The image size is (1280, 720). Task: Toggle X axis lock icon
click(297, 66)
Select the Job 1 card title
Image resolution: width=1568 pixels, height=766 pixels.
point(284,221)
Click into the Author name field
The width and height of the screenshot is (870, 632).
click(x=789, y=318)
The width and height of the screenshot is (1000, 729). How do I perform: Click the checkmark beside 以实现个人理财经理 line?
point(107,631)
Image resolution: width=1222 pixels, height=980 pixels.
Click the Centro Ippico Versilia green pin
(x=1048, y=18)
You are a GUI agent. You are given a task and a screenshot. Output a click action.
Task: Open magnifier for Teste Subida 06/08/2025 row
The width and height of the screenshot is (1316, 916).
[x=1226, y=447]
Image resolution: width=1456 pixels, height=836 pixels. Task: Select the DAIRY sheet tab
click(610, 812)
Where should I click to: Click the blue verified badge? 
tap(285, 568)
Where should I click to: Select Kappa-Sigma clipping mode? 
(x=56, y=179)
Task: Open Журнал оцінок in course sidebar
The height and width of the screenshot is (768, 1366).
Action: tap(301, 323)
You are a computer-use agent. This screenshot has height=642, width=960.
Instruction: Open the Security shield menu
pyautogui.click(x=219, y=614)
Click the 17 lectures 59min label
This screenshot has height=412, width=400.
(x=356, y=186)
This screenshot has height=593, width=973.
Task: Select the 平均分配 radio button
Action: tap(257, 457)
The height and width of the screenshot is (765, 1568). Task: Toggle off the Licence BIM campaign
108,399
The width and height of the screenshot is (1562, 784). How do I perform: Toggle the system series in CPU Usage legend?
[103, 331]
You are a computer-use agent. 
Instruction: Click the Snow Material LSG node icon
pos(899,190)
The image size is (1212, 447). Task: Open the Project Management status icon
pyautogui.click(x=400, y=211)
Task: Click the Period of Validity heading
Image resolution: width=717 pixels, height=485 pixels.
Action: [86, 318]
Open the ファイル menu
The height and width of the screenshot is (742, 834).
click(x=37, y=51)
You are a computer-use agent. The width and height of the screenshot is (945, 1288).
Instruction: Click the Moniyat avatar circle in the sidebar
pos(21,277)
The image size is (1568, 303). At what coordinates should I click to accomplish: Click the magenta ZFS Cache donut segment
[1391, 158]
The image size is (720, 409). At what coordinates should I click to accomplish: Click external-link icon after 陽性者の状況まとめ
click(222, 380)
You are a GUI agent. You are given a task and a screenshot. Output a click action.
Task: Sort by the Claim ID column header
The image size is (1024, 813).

TREŚĆ ZADANIA
Przepisz wszystkie wpisy powyżej, zamieniając każde "Image resolution" na "Screenshot resolution". Poza tym nic nie zmieniaj.

WYNIK ZADANIA
The image size is (1280, 720). Task: Toggle X axis lock icon
click(297, 66)
Select the Job 1 card title
Screenshot resolution: width=1568 pixels, height=766 pixels.
point(284,221)
Click into the Author name field
The width and height of the screenshot is (870, 632).
click(x=789, y=318)
The width and height of the screenshot is (1000, 729). How do I perform: Click the checkmark beside 以实现个人理财经理 line?
point(107,631)
Screenshot resolution: width=1222 pixels, height=980 pixels.
Click the Centro Ippico Versilia green pin
(x=1048, y=18)
You are a GUI agent. You are given a task and a screenshot. Output a click action.
Task: Open magnifier for Teste Subida 06/08/2025 row
The width and height of the screenshot is (1316, 916).
[x=1226, y=447]
Screenshot resolution: width=1456 pixels, height=836 pixels. Task: Select the DAIRY sheet tab
click(610, 812)
Where should I click to: Click the blue verified badge? 
tap(285, 568)
Where should I click to: Select Kappa-Sigma clipping mode? 
(x=56, y=179)
Task: Open Журнал оцінок in course sidebar
The height and width of the screenshot is (768, 1366).
Action: tap(301, 323)
You are a computer-use agent. This screenshot has height=642, width=960.
Instruction: Open the Security shield menu
pyautogui.click(x=219, y=614)
Click the 17 lectures 59min label
This screenshot has height=412, width=400.
(x=356, y=186)
This screenshot has height=593, width=973.
Task: Select the 平均分配 radio button
Action: tap(257, 457)
The height and width of the screenshot is (765, 1568). Task: Toggle off the Licence BIM campaign
108,399
The width and height of the screenshot is (1562, 784). How do I perform: Toggle the system series in CPU Usage legend?
[103, 331]
You are a computer-use agent. 
Instruction: Click the Snow Material LSG node icon
pos(899,190)
The image size is (1212, 447). Task: Open the Project Management status icon
pyautogui.click(x=400, y=211)
Task: Click the Period of Validity heading
Screenshot resolution: width=717 pixels, height=485 pixels.
Action: [86, 318]
Open the ファイル menu
The height and width of the screenshot is (742, 834).
click(x=37, y=51)
You are a computer-use agent. The width and height of the screenshot is (945, 1288).
Instruction: Click the Moniyat avatar circle in the sidebar
pos(21,277)
The image size is (1568, 303). At what coordinates should I click to accomplish: Click the magenta ZFS Cache donut segment
[1391, 158]
The image size is (720, 409). At what coordinates should I click to accomplish: Click external-link icon after 陽性者の状況まとめ
click(222, 380)
You are a GUI agent. You are given a task and a screenshot. Output a click action.
Task: Sort by the Claim ID column header
The image size is (1024, 813).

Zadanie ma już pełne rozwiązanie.